'TOKİ'nin kentsel dönüşüm projelerine herkes destek vermeli' (Özel)
Başbakan Recep Tayyip Erdoğan'ın depreme dayanıksız binaların kamulaştırılıp yıkılacağını açıklamasına, bilimadamlarından da destek geldi. Pamukkale Üniversitesi (PAÜ) Deprem ve Yapı Teknolojileri Laboratuvarı Koordinatörü Yrd. Doç. Dr. Salih Yılmaz,
14 Yıl Önce Güncellendi
2011-10-27 09:36:12
Denizli Doğal Afetler ve Yol Güvenliği Derneği Başkanı da olan Salih Yılmaz, depreme dayanıklı yapıların olmazsa olmazının kaliteli malzeme, gerekli etütlerin yapıldığı iyi bir proje, projesine uygun inşa ve denetleme olduğunu söylüyor. Son yıllarda TOKİ aracılığıyla yapılan şehir dönüşüm çalışmalarıyla birçok yerleşim yerinin çehresinin değiştirdiğini ancak bu projelere yeterli destek verilmemesinden dolayı hedefe ulaşılamadığını belirtiyor. Şehir dönüşümünün etkili bir araç olarak kullanılmasının, depremin yıkımını engellemesinin yanısıra ısı yalıtımı ve fonksiyonellik gibi birçok yönden yetersiz olan büyük bina stoğunu da çağın gereklerine uygun hale getirebildiğini anlatıyor: "Kentsel dönüşüme yönelik olarak çıkarılan yasa, büyük şehirler için önemli bir avantajdır ancak kapsamının genişletilmesi gerekir. Deprem veya yapılardaki yetersizliklerin sadece büyük şehirlerin problemi olmadığı, bu depremle bir kez ortaya daha çıktı. Kentsel dönüşüm amaçlı çalışmaların mahkemelerin yürütmeyi durdurması, bölge sakinlerinin direnci ve çeşitli siyasi hesaplarla engellemeye çalışıldığına şahit oluyoruz. Sağlam binalarda güvenilir bir şekilde yaşamak istiyorsak, deprem olduktan sonra, 'Nerede bu devlet?' dememek için devletin depremden önce yapacağı kentsel dönüşüm çalışmalarına herkesin destek vermesi gerekiyor."

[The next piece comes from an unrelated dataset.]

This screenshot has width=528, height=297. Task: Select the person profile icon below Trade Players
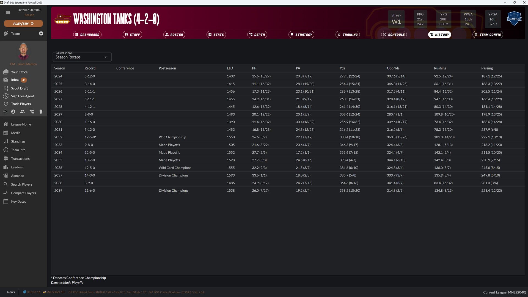[13, 112]
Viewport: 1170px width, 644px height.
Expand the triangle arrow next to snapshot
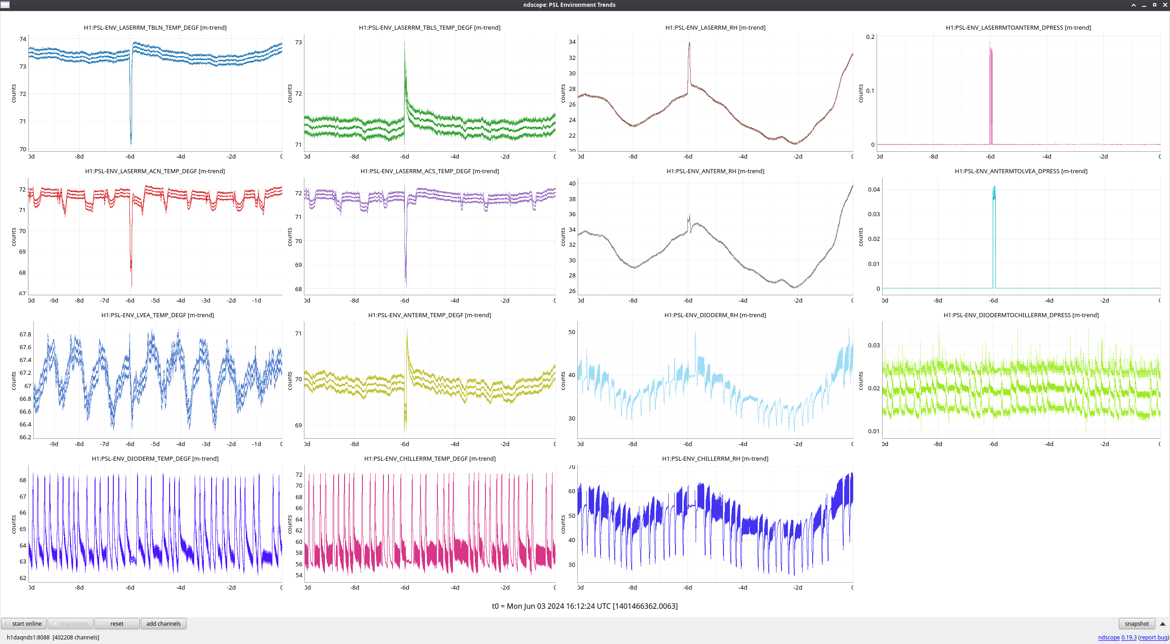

Bölge olarak problem bulunmayan yerlerde ise binaların belirlenmesi, güçlendirilmesi veya yıkılmasının daha ekonomik olacağını dile getiren Yrd. Doç. Dr. Yılmaz, bunları yaparken uzmanlardan yararlanılması ve 1954 yılından kalan mimarlık mühendislik kanununun bir an önce değiştirilmesi önerisinde bulundu: "Bugün ülkemizdeki her inşaat mühendisinin barajından köprüsüne, güçlendirmesinden otoyola kadar her türlü projeye imza atmasına imkân sunan bir yasal altyapıya sahibiz. Gelişmiş ülkelerde yıllardır uygulanan, uzman ve yetkin mühendisliğin, meslek odası yönetmelikleri yerine yasal zemine oturulması da artık kaçınılmaz hale gelmiştir. Her tıp fakültesi mezunu kalp ameliyatı yapamadığı gibi her inşaat mühendisi de her türlü işe imza atamamalıdır. Özellikle kırsal bölgelerin tamamen mühendislik hizmetlerinden yoksun olduğu, bu depremde bir kere daha görülmüştür."
Her depremden sonra konunun hemen muhtemel İstanbul depremine kaydığına da dikkat çeken Yılmaz, "Bu afet, depremin ülkemiz topraklarının büyük bölümünün problemi olduğunu bir kez daha acı bir şekilde bizlere hatırlattı. Bir kez daha eski bilindik laf kalabalıkları tekrar edilmeden asıl konuya odaklanılması büyük önem taşıyor. 'Hayat üçgeni' meselesini her depremden sonra konuşuruz, hayat üçgenlerinden sağ kurtulanların hikâyelerini medyadan işitiriz. Oysa depremlerden sonra çok daha fazla insan, hayat dörtgenleri sayesinde yaşamına devam etmektedir. Bu hayat dörtgenleri, ayakta kalan kolon ve kirişlerin oluşturduğu dörtgenlerdir. Dolayısıyla çabamızı hayat üçgenlerinden önce hayat dörtgenlerine sarfetmeli ve göçecek binalarda üçgenler oluşturacağımıza, göçmeyecek binalar konusuna eğilmeliyiz." diyor.